■ **TASK TO CARRY OUT**: Rewrite the listing below, putting "Goal:" wherever "Task:" appears and keeping everything else the same.

■ **Listing for locating described items**:
---------------
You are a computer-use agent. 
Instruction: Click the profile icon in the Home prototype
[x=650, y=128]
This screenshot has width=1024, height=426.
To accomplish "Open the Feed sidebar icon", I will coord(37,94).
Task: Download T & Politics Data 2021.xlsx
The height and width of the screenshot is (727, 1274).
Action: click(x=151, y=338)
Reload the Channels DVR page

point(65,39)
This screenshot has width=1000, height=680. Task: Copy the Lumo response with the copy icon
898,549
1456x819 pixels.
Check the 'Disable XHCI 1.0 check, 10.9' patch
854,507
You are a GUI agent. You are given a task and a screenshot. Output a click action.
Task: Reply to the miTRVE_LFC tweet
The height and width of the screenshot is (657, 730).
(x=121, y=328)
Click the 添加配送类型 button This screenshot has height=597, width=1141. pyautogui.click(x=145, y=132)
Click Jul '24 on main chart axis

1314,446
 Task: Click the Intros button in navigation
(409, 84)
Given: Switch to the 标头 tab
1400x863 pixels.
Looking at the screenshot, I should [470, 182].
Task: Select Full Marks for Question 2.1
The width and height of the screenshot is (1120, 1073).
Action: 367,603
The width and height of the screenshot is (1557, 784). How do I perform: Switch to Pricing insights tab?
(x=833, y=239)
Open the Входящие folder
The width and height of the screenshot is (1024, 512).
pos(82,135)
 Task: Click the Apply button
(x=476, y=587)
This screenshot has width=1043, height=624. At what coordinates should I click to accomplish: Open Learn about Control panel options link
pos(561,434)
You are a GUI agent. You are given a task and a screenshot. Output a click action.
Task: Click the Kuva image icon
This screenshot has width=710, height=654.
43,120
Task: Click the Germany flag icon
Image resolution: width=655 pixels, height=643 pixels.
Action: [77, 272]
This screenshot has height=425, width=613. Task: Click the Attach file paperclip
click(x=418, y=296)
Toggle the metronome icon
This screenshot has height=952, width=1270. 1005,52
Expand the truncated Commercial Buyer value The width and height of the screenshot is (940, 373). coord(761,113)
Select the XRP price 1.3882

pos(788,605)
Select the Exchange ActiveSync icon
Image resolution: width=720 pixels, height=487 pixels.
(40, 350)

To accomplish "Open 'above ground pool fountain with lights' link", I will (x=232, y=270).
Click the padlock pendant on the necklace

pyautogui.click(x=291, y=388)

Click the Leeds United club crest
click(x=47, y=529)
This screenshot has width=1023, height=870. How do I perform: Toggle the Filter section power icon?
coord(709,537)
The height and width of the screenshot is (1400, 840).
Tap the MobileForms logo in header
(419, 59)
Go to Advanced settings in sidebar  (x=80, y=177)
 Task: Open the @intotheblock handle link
---------------
■ **ANSWER IN FULL**:
You are a computer-use agent. 
Instruction: Click the profile icon in the Home prototype
[x=650, y=128]
This screenshot has width=1024, height=426.
To accomplish "Open the Feed sidebar icon", I will coord(37,94).
Goal: Download T & Politics Data 2021.xlsx
The height and width of the screenshot is (727, 1274).
Action: click(x=151, y=338)
Reload the Channels DVR page

point(65,39)
This screenshot has width=1000, height=680. Goal: Copy the Lumo response with the copy icon
898,549
1456x819 pixels.
Check the 'Disable XHCI 1.0 check, 10.9' patch
854,507
You are a GUI agent. You are given a task and a screenshot. Output a click action.
Goal: Reply to the miTRVE_LFC tweet
The height and width of the screenshot is (657, 730).
(x=121, y=328)
Click the 添加配送类型 button This screenshot has height=597, width=1141. pyautogui.click(x=145, y=132)
Click Jul '24 on main chart axis

1314,446
 Goal: Click the Intros button in navigation
(409, 84)
Given: Switch to the 标头 tab
1400x863 pixels.
Looking at the screenshot, I should [470, 182].
Goal: Select Full Marks for Question 2.1
The width and height of the screenshot is (1120, 1073).
Action: 367,603
The width and height of the screenshot is (1557, 784). How do I perform: Switch to Pricing insights tab?
(x=833, y=239)
Open the Входящие folder
The width and height of the screenshot is (1024, 512).
pos(82,135)
 Goal: Click the Apply button
(x=476, y=587)
This screenshot has width=1043, height=624. At what coordinates should I click to accomplish: Open Learn about Control panel options link
pos(561,434)
You are a GUI agent. You are given a task and a screenshot. Output a click action.
Goal: Click the Kuva image icon
This screenshot has width=710, height=654.
43,120
Goal: Click the Germany flag icon
Image resolution: width=655 pixels, height=643 pixels.
Action: [77, 272]
This screenshot has height=425, width=613. Goal: Click the Attach file paperclip
click(x=418, y=296)
Toggle the metronome icon
This screenshot has height=952, width=1270. 1005,52
Expand the truncated Commercial Buyer value The width and height of the screenshot is (940, 373). coord(761,113)
Select the XRP price 1.3882

pos(788,605)
Select the Exchange ActiveSync icon
Image resolution: width=720 pixels, height=487 pixels.
(40, 350)

To accomplish "Open 'above ground pool fountain with lights' link", I will (x=232, y=270).
Click the padlock pendant on the necklace

pyautogui.click(x=291, y=388)

Click the Leeds United club crest
click(x=47, y=529)
This screenshot has width=1023, height=870. How do I perform: Toggle the Filter section power icon?
coord(709,537)
The height and width of the screenshot is (1400, 840).
Tap the MobileForms logo in header
(419, 59)
Go to Advanced settings in sidebar  (x=80, y=177)
 Goal: Open the @intotheblock handle link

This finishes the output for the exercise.